Recent evidence supports differential effects of eicosapentaenoic acid (EPA) and docosahexaenoic acid (DHA), the 2 major omega3 fatty acids of marine origin, on blood pressure in humans and vascular reactivity in adult spontaneously hypertensive rats. We investigated possible differences in the effects of purified EPA or DHA on forearm vascular reactivity in overweight hyperlipidemic men that might contribute to the blood pressure-lowering effects of fish oils.

METHODS AND RESULTS

With a double-blind, placebo-controlled trial of parallel design, 59 overweight, mildly hyperlipidemic men were randomized to receive 4 g/d purified EPA, DHA, or olive oil (placebo) capsules while continuing their usual diets for 6 weeks.
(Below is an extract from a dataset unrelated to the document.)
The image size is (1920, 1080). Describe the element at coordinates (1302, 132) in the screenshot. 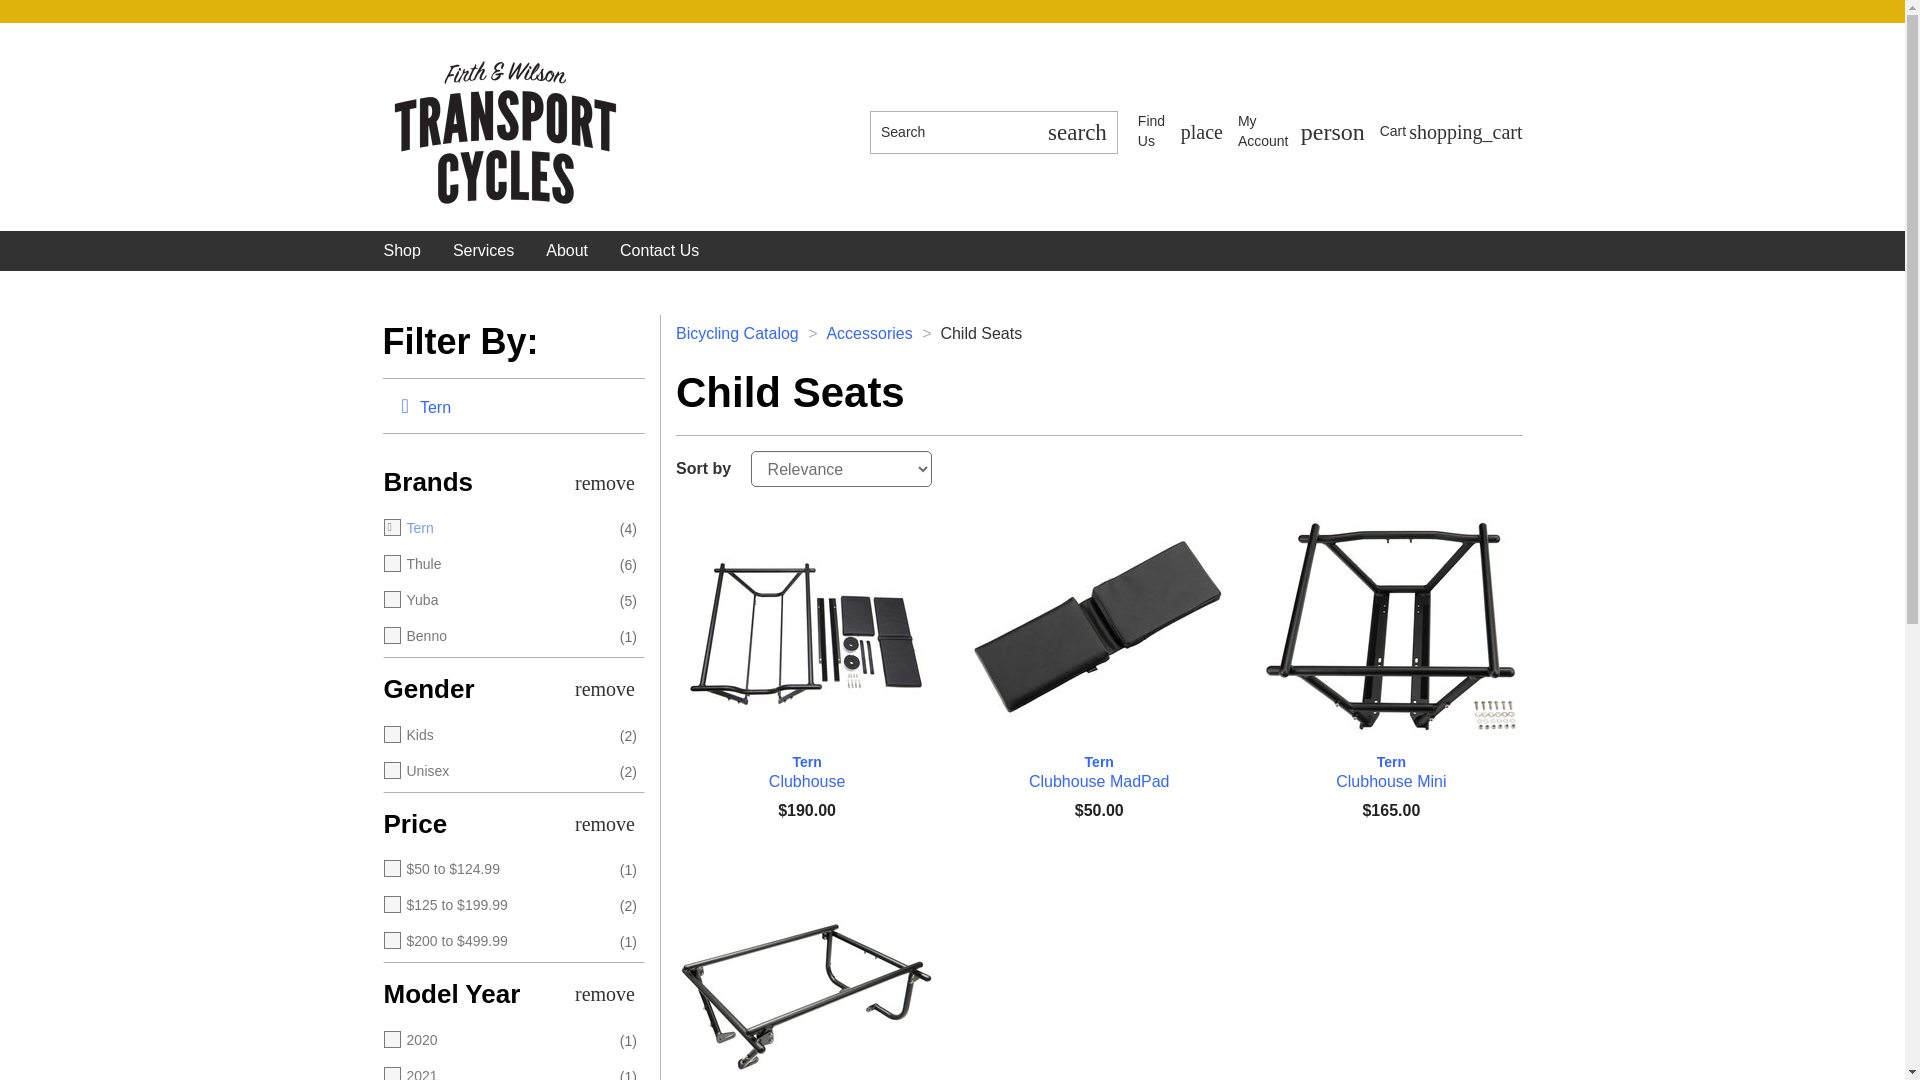

I see `Tern Clubhouse Mini` at that location.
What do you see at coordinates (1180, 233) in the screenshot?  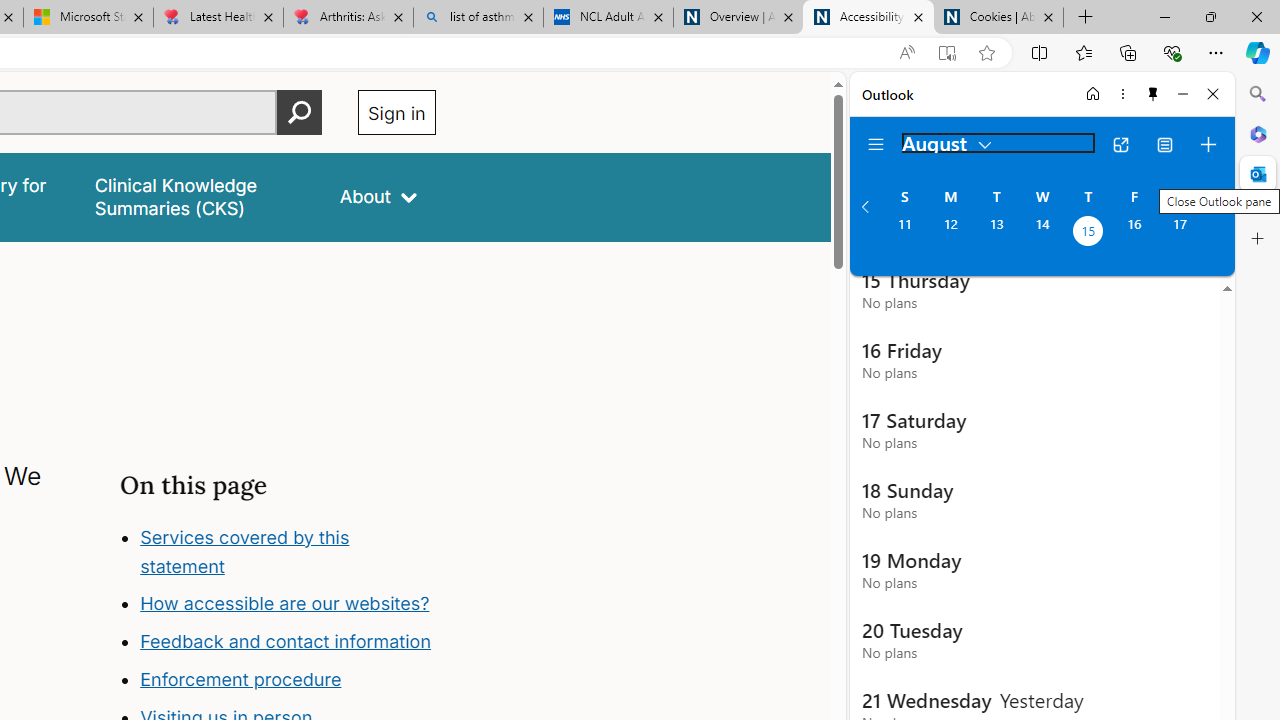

Forearm blood flow (FBF) was measured with venous occlusion, strain-gauge plethysmography during the sequential intra-arterial administration of acetylcholine (7.5, 15, and 30 microg/min), sodium nitroprusside (1.5, 3, and 10 microg/min), norepinephrine (10, 20, and 40 ng/min), a single-dose infusion of N:(G)-monomethyl-L-arginine (L-NMMA) (1 mg/min), and coinfusion of acetylcholine (7.5, 15, and 30 microg/min) and L-NMMA. Forty of the 56 subjects who completed the study underwent FBF measurements. Plasma phospholipid EPA levels increased significantly (P:<0.0001) after supplementation with EPA, and DHA composition increased with DHA supplementation (P:<0.0001). Relative to placebo, DHA, but not EPA, supplementation significantly improved FBF in response to acetylcholine infusion (P:=0.040) and coinfusion of acetylcholine with L-NMMA (P:=0.040). Infusion of L-NMMA alone showed no group differences. DHA significantly enhanced dilatory responses to sodium nitroprusside (P:<0.0001) and attenuated constrictor responses to norepinephrine (P:=0.017).

CONCLUSIONS

Relative to placebo, DHA, but not EPA, enhances vasodilator mechanisms and attenuates constrictor responses in the forearm microcirculation. Improvements in endothelium-independent mechanisms appear to be predominant and may contribute to the selective blood pressure-lowering effect observed with DHA compared with EPA in humans.